New Leaked Chats Reveal Alleged Bitconnect Scammers In Action
09.28.2018

A pseudonymous YouTube user has leaked two months worth of Facebook chats between Glenn Arcaro, Trevon James, and Craig Grant, all leading U.S. promoters of Bitconnect, an alleged Ponzi scheme. Bitconnect may have been the largest pyramid scheme of all time before it collapsed in January under international legal pressure. The three men are facing an array of lawsuits and an SEC investigation, and various law enforcement agencies are hunting down even higher-ranking Bitconnect organizers worldwide.

The leaked chats span the period from late September through late November of 2017. They show Arcaro, James, and Grant discussing techniques for attracting new investors to the scheme, and sharing extensive financial details of their operations. The chats may also provide some insight into which of the promoters understood the scheme was entirely fraudulent, and which of them were themselves duped.

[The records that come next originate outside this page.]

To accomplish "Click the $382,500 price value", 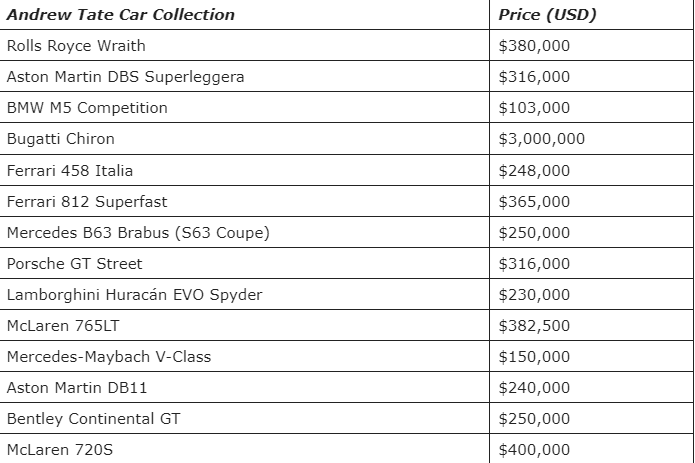I will pyautogui.click(x=534, y=326).
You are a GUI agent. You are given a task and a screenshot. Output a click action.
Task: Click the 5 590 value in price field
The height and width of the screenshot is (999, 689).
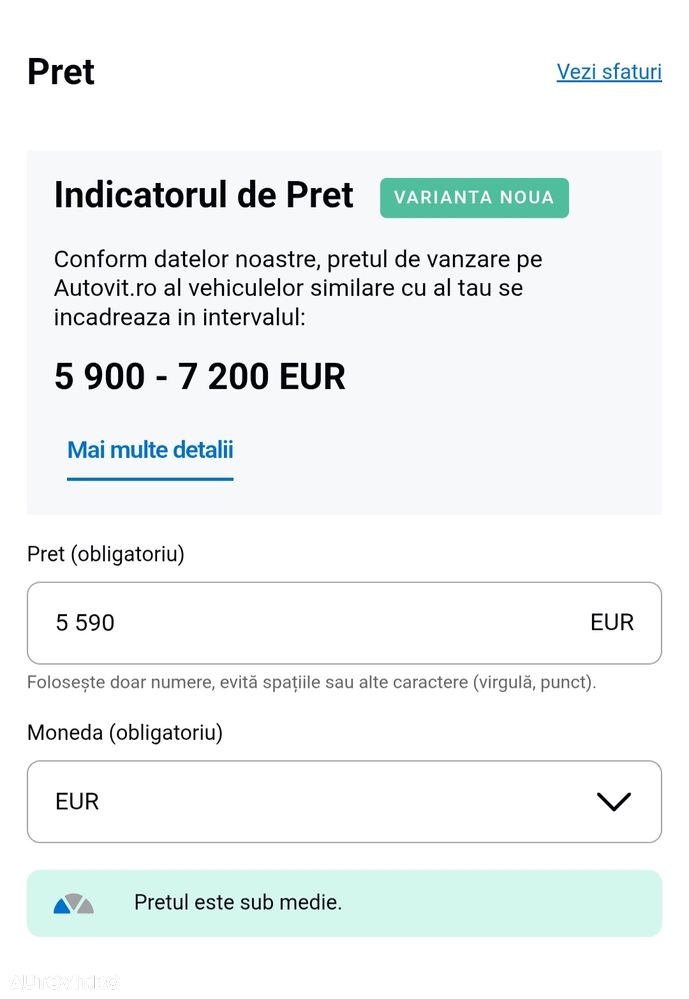tap(85, 623)
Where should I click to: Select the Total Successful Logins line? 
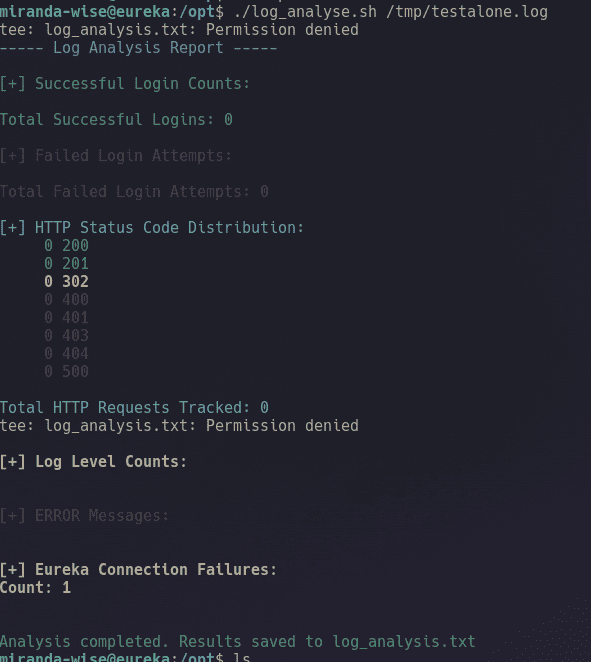point(116,120)
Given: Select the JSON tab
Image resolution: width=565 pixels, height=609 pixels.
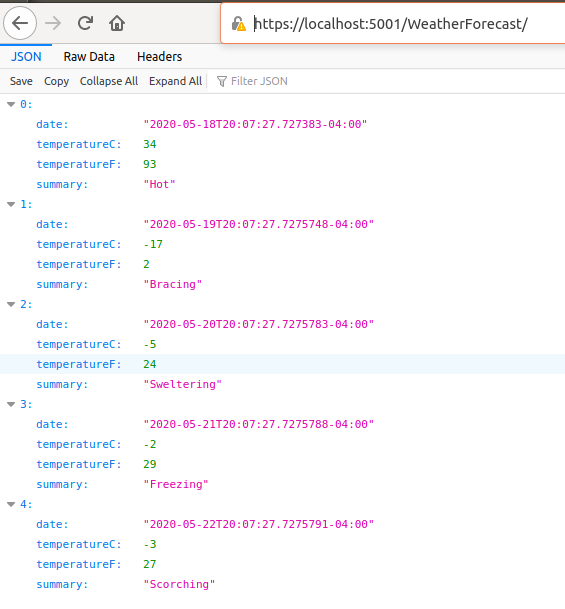Looking at the screenshot, I should click(x=26, y=57).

BREAKER has reached out to both James and Grant to verify the authenticity of the chats, and will update with any response. The records are extensive, however, and their release follows public statements by Grant that he recently retrieved his Facebook chat history at the urging of SEC investigators. A longtime Bitconnect critic known on Twitter as @bccponzi (who has remained anonymous as a safety measure) believes the chat logs are authentic, and may have been leaked by either James or Grant because “they don’t like Glenn that much anymore.”

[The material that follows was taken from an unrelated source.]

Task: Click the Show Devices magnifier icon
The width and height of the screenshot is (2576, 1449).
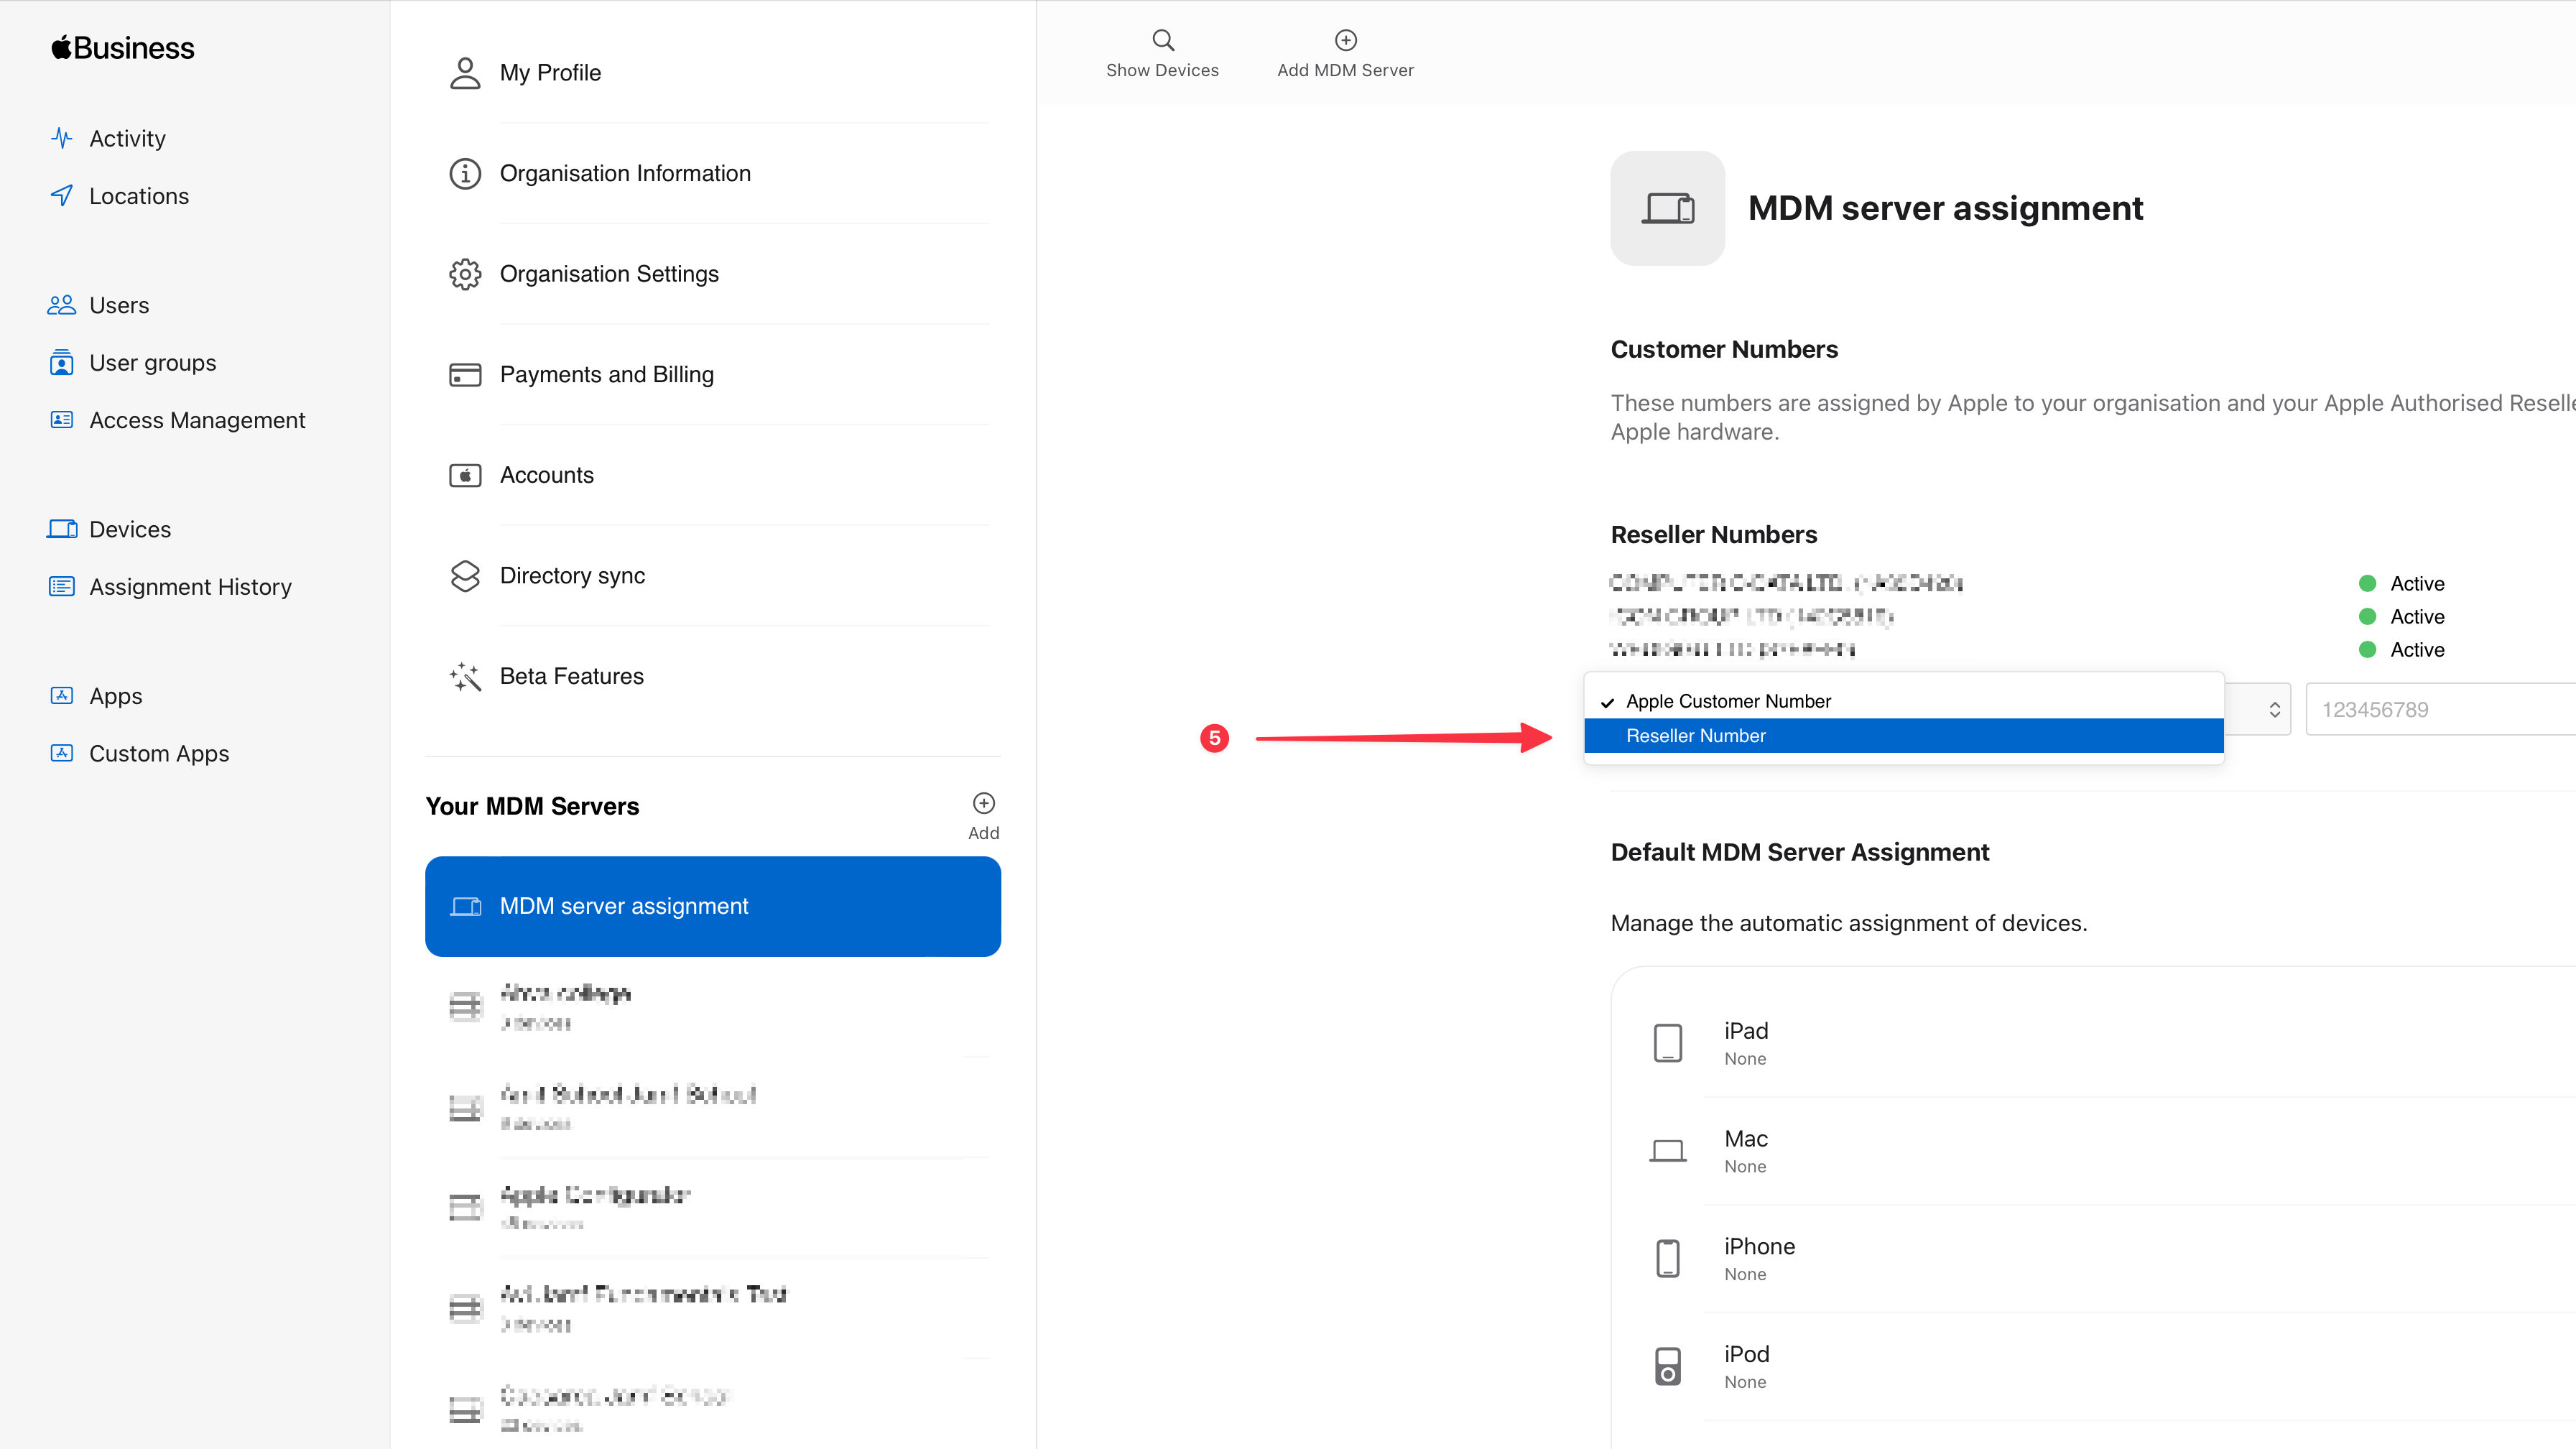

Arcaro, who spearheaded Bitconnect promotion in the U.S., discusses receiving 10 percent of all funds generated from his region (down from 15 percent) as part of a so-called “development fund” used to pay for events and reward subordinate promoters including Grant and James. During the chat, a table is shared showing as much as $7 million per week being collected in the U.S. in mid-October, meaning Arcaro would have had access to about $700,000 per week in funds earmarked for promotion.

Grant and James, in turn, discuss spending thousands of dollars per week advertising Bitconnect on Google, Facebook, and Instagram. The ads, along with James’ and Grants’ impassioned YouTube videos, were stunningly effective, with James alone attracting nearly $2 million from fresh marks weekly in October. Later that month, business had picked up even further, with James funneling nearly $1 million into the scheme in a single 24-hour period.

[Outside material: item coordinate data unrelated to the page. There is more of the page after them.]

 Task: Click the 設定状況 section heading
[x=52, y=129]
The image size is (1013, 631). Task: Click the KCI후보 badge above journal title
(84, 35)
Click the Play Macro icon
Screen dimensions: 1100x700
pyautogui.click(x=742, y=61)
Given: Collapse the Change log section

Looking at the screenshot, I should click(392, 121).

The promotional spending was actively concealed from the public, with Arcaro at one point reminding James and Grant: “Don’t ever show your dev fund on camera. If you have videos showing that fund, gotta take it down.” Clearly, Bitconnect’s top brass realized that spending 10 percent of investor funds on marketing could raise red flags.

Grant and James, despite having access to this information, may not have recognized the (allegedly) fraudulent nature of the Bitconnect scheme. In a video posted just this week, Grant described a lengthy phone call with the SEC, in which they encourage him to dig up his Facebook chats with Arcaro. He also claims that he “believed totally in the BitConnect Platform,” and still holds a large number of BCC blockchain tokens.

Stunningly, Grant also argues that the SEC would be doing a public service by going easy on Bitconnect. “The SEC, if they care about the public not losing, that’s one move they could make, is come out and say something in a positive light, or not so bad,” Grant says. That would give “the Bitconnect developers a chance to come back and give the value back to the BCC token for all those who were holding and lost because of the cease and desist.”

That may suggest Grant genuinely still believes that Bitconnect was the functional “lending platform” it claimed to be. Alternately, it may suggest he is laying the groundwork for his own legal defense after helping rope thousands of innocent victims into a massive scam.